Quote Originally Posted by run it, ride it View Post
Backstory:

I did a real number on my clavicle last May. It was my fifth or sixth time on a mountain bike. The surgeon screwed me back together, I recovered easily from the ordeal and started riding again with the usual bravado. Then I had the hardware removed in November, and the bone re-fractured the day after surgery without provocation. Turns out I'm not invincible.

Pain never bothered me. I went through the first fracture without complaint. It was the circumstance of the second break that gave me pause--I'd just moved my elbow out slightly and CRRR-SNAP, seven months of healing bone collapsed. After the first fracture my surgeon had been after me to take it EASY, but the second fracture was another story. I just couldn't believe, after how careful I'd been the first time around, that my body was really so fragile. I refused to raise my arm above my head until my surgeon lifted it there himself in February, saying,

"Hey, if it's gonna break again, this is the place for it to happen!"

TASKS AND EXERCISES>
- A) According to the forum post, in which month did the writer have the hardware removed?
- B) List every calendar month mentioned by name in the forum post.
- C) Copy the forum post word for word from "I did a real" to "I'm not invincible.".

[Stored records]
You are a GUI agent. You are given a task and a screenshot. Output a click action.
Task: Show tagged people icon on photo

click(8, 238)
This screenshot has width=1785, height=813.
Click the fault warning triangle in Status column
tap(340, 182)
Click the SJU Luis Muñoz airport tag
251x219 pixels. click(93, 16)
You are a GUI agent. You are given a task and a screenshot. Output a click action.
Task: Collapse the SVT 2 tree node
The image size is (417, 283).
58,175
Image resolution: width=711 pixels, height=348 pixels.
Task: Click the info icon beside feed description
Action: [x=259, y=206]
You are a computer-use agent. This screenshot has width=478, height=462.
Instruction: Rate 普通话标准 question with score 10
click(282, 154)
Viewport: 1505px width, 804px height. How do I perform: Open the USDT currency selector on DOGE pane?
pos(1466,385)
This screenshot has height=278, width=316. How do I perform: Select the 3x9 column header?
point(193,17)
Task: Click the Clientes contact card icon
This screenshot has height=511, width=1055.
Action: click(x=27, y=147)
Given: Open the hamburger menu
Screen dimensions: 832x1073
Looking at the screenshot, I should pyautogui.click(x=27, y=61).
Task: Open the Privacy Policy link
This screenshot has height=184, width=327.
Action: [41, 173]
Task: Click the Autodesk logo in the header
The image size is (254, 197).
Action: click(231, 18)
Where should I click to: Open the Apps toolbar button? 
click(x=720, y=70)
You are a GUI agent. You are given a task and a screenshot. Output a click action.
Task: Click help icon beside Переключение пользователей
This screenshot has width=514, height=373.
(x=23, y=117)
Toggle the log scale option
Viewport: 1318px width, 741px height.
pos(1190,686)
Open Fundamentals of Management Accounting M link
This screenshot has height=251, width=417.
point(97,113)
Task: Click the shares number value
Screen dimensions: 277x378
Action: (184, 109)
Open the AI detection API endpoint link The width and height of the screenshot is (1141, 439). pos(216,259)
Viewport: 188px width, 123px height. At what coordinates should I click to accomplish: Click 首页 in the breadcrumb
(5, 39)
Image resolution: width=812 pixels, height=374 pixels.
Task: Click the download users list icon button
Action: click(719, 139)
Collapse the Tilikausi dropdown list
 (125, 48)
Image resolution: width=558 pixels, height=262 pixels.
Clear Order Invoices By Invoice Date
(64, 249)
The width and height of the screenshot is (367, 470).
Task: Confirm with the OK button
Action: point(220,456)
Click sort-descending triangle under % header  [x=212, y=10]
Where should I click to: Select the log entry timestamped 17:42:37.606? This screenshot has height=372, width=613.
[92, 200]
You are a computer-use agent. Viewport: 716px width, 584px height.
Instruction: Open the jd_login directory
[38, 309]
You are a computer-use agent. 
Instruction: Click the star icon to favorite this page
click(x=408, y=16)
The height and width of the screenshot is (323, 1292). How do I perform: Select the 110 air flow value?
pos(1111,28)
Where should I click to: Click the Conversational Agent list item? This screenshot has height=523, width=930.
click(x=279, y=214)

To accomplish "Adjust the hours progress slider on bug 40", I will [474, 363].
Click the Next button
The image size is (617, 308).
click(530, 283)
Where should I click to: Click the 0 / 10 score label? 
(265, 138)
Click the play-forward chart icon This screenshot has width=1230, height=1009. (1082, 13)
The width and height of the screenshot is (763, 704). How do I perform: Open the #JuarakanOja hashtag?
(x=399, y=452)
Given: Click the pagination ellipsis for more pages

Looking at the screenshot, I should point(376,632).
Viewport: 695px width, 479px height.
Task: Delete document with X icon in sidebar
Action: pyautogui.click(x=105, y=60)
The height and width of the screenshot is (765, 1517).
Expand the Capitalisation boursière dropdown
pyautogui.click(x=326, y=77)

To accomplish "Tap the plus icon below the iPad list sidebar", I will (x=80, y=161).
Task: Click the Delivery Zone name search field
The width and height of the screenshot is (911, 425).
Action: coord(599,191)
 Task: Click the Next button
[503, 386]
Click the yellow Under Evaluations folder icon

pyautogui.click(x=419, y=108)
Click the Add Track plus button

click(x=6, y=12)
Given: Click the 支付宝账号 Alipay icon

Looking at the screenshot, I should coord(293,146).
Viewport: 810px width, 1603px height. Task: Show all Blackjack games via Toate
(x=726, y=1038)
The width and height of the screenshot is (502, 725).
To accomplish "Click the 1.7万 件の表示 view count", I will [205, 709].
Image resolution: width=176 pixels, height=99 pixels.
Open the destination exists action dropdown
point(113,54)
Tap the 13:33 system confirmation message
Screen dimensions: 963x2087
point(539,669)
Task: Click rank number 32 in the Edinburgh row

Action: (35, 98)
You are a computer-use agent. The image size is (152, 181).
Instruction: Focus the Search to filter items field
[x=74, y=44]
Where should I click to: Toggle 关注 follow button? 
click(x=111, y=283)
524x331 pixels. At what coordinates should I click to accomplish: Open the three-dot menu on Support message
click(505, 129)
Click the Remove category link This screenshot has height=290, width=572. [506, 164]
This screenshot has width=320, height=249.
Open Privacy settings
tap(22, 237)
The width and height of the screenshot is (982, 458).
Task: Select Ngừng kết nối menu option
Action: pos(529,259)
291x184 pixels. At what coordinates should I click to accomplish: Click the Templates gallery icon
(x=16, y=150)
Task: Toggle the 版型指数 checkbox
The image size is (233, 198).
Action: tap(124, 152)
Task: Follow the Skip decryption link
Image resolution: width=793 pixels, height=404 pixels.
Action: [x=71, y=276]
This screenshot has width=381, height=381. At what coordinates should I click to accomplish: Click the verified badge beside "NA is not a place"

TASK-BY-TASK SOLUTIONS>
- A) November

- B) May, November, February

- C)
I did a real number on my clavicle last May. It was my fifth or sixth time on a mountain bike. The surgeon screwed me back together, I recovered easily from the ordeal and started riding again with the usual bravado. Then I had the hardware removed in November, and the bone re-fractured the day after surgery without provocation. Turns out I'm not invincible.